* [Work instructions] Only the lines from the one containing "You are a computer-use" through the one containing "Instruction: Click the" should be printed, exactly as they appear below, with both ends included.
---------- The data
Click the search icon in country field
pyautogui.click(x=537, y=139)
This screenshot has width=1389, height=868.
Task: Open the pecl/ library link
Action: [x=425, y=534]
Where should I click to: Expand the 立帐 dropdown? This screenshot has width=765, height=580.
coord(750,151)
--------------------
---------- The data
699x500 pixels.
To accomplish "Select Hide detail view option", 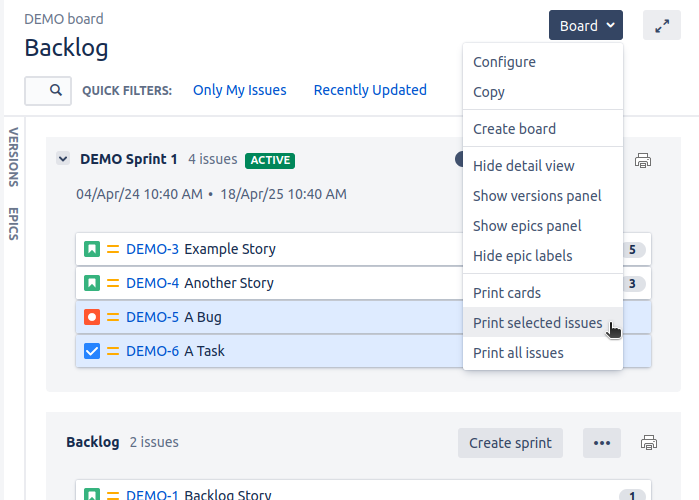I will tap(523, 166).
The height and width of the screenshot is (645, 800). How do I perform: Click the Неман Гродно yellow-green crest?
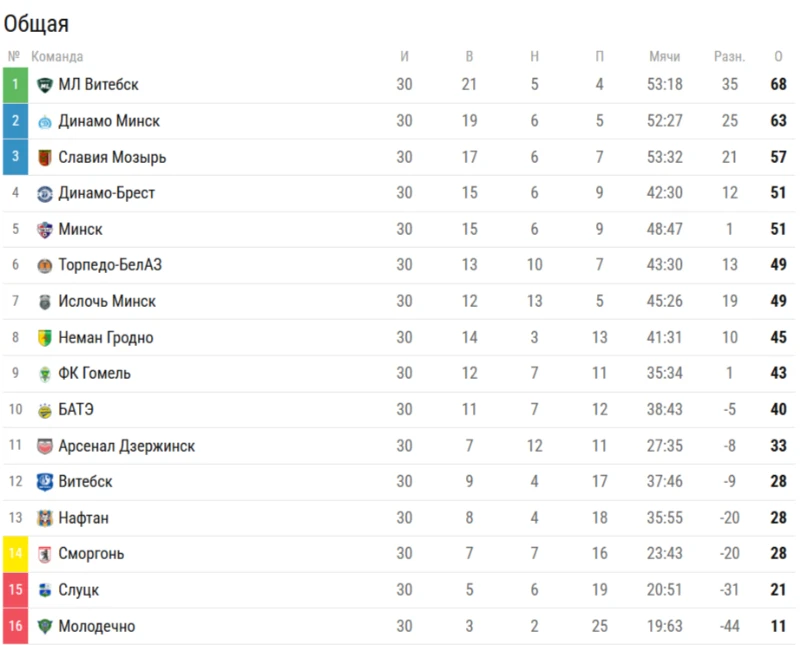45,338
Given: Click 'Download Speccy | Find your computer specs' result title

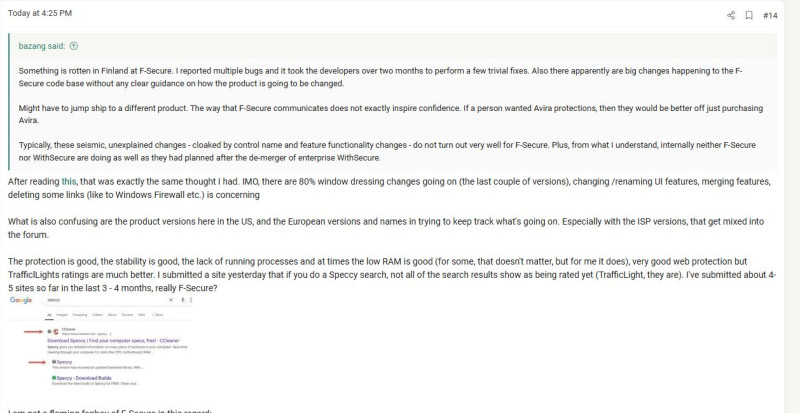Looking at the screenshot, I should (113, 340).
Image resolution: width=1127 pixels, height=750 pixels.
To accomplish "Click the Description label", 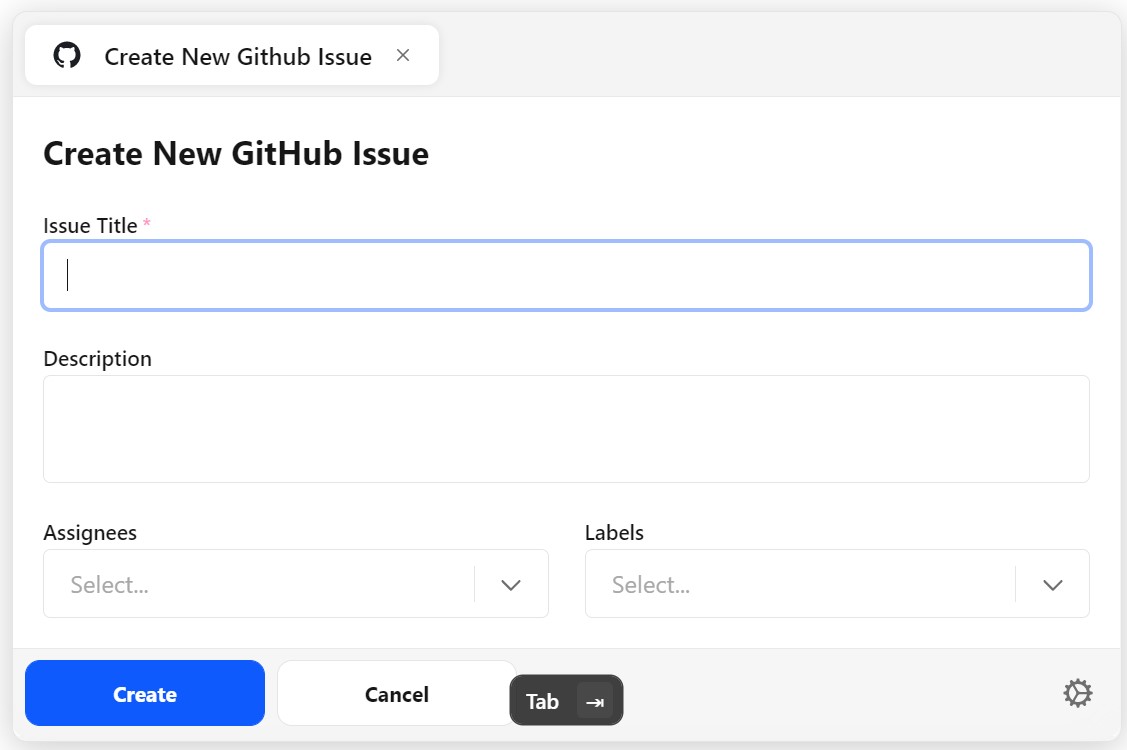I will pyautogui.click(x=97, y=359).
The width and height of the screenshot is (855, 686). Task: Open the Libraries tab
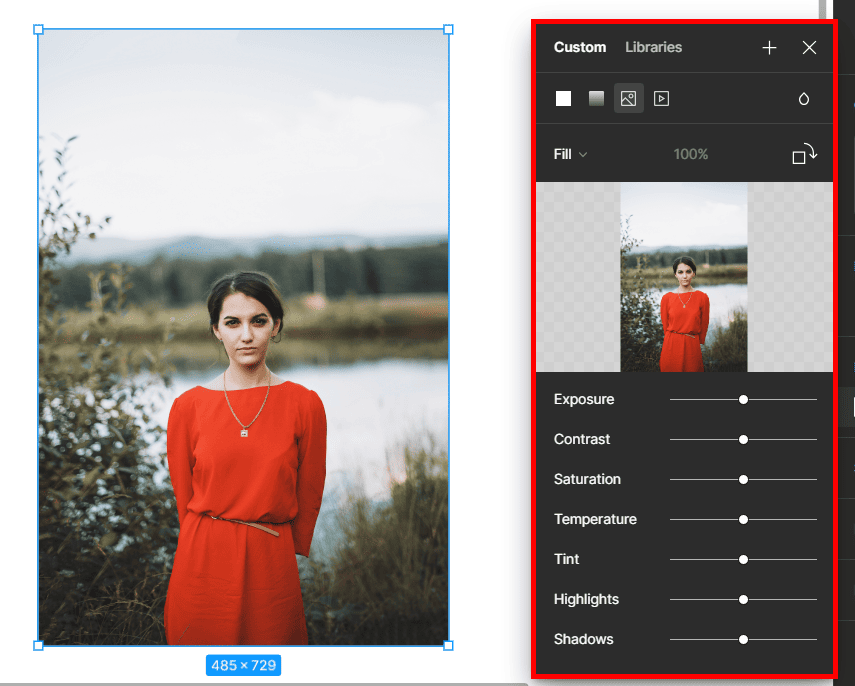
--------------------
---------- The data
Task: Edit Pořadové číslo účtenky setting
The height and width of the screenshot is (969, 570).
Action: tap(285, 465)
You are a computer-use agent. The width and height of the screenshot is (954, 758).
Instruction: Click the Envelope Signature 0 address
--------------------
* [Answer section]
You are a computer-use agent. The width and height of the screenshot is (954, 758).
Instruction: Click the Envelope Signature 0 address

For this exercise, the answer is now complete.